BEGIN DOCUMENT SEGMENT

The working group noted that public charging sites “may initially experience low utilization and thus low electric load factors.”
“In such cases, standard demand charges may serve as an economic barrier to prospective development of public charging sites,” the working group said. “On the other hand, equity considerations demand that, in the long run, all types of utility customers, including EV charging owners, pay their fair share of the utility’s fully distributed cost of service. Moreover, DCFC demand charges can play a constructive function in disincentivizing localized overbuilding of DCFC stations that would inhibit stations from reaching economically self-sustaining utilization levels.”
PECO said the commission’s policy statement should consider the PUC’s separate energy storage proceeding (M-2020-3022877). “Energy storage has the potential to mitigate concerns regarding demand charges, as well as tangentially related rate designs for net metering,” the working group said.
Customer Credits and Retail Choice
Another complication for incentivizing off-peak charging is Pennsylvania’s retail customer choice law, enacted in 1996. As of last year, about 30% of the state’s residential customers were served by competitive suppliers.
The Consumer Advocate, ChargEVC-PA and Advanced Energy United said EV charging credits could be offered to only customers receiving default service unless electric generation suppliers (EGSs) agree to participate.

END DOCUMENT SEGMENT
BEGIN GIVEN INFORMATION

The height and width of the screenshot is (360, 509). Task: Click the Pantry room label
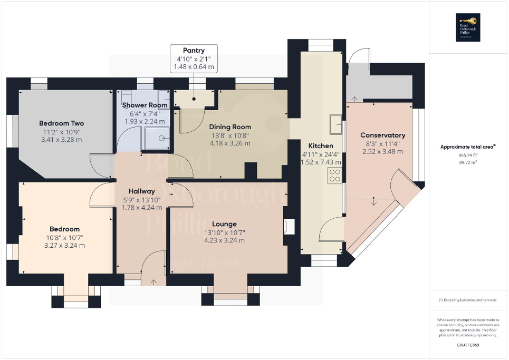(194, 51)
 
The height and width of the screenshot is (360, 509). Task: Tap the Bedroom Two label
(63, 123)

END GIVEN INFORMATION

» EXERCISE AIM:
Answer from the EV charging text:
(a) What docket number does the text give for the PUC's separate energy storage proceeding?
(b) In what year was Pennsylvania's retail customer choice law enacted?
(c) As of last year, about what share of the state's residential customers were served by competitive suppliers?

» WRITTEN SOLUTION:
(a) M-2020-3022877
(b) 1996
(c) About 30%